OMPRESS-MADRID (15-10-21) Se acaba de conceder al misionero salesiano Antonio César Fernández la Gran Cruz de la Orden del Mérito Civil. Asesinado en 2019 en la frontera de Burkina Faso y Togo, esta condecoración reconoce la labor de una vida entregada a los demás. A propuesta del Ministro de Asuntos Exteriores, Unión Europea y Cooperación, y previa deliberación del Consejo de Ministros en su reunión del día 11 de octubre de 2021, se le concedía este reconocimiento.

El 15 de febrero de 2019 recibió tres disparos cuando volvía a su comunidad en Uagadugú, la capital de Burkina Faso, tras haber participado en una reunión de la congregación en Lomé, en el vecino Togo. Natural de Pozoblanco, Córdoba, Antonio César Fernández fue misionero en Togo, Costa de Marfil y Burkina Faso desde 1982. Tenía 72 años de edad, con 55 años como religioso salesiano y 46 de sacerdocio.

El pasado 23 de mayo, en la víspera de María Auxiliadora, patrona de la familia salesiana, se le dedicaba una calle en su localidad natal de Pozoblanco. Es allí, donde encontraron descanso sus restos, en el cementerio de Pozoblanco, tras un multitudinario funeral.

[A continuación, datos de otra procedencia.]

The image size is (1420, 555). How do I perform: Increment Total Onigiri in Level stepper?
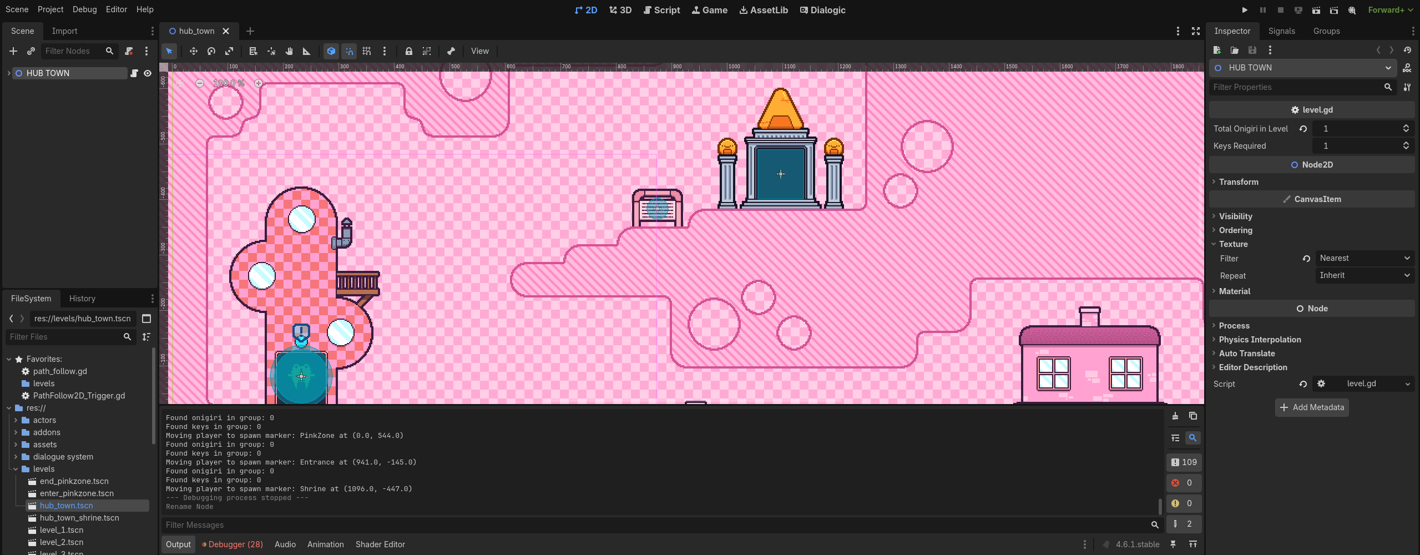pyautogui.click(x=1406, y=126)
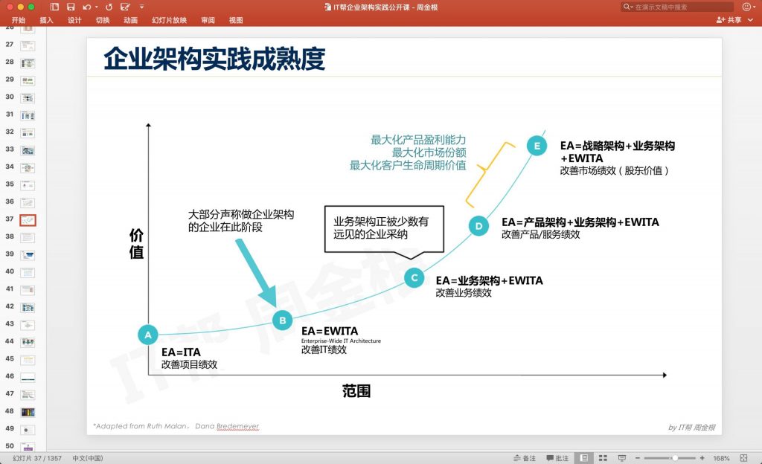Click the sidebar layout icon in title bar

[55, 7]
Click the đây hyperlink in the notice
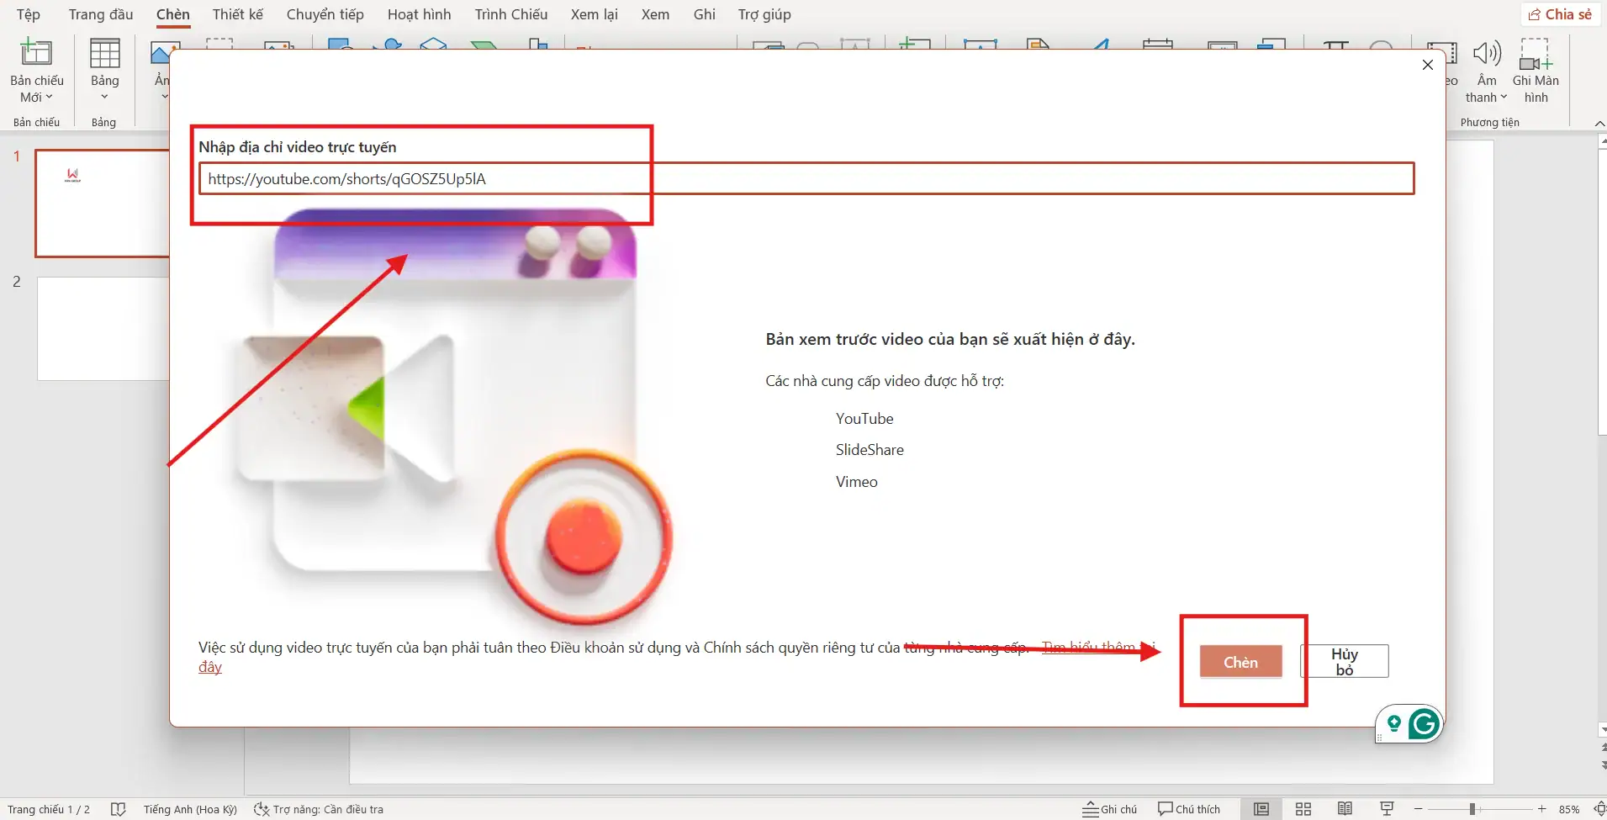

En una carta a las Obras Misionales Pontificias, Antonio César decía: “No dejéis de rezar por nosotros y por la evangelización en el mundo. El Señor sigue suscitando misioneros, religiosas, sacerdotes y seglares, voluntarios, para compartir su vida, para descubrir y vivir cada día que, dándose, uno se enriquece. Para experimentar el gozo de anunciar a todos que Dios Padre nos quiere a rabiar por muy trastos que seamos. Venga, a rezar; yo por vosotros y vosotros por mí y por esta gente maravillosa pero que lo está pasando regular. Gracias. Vuestro amigo César (un viejo de casi setenta años, pero con ganas de seguir en la brecha. Mientras el cuerpo resista, aquí estamos)”.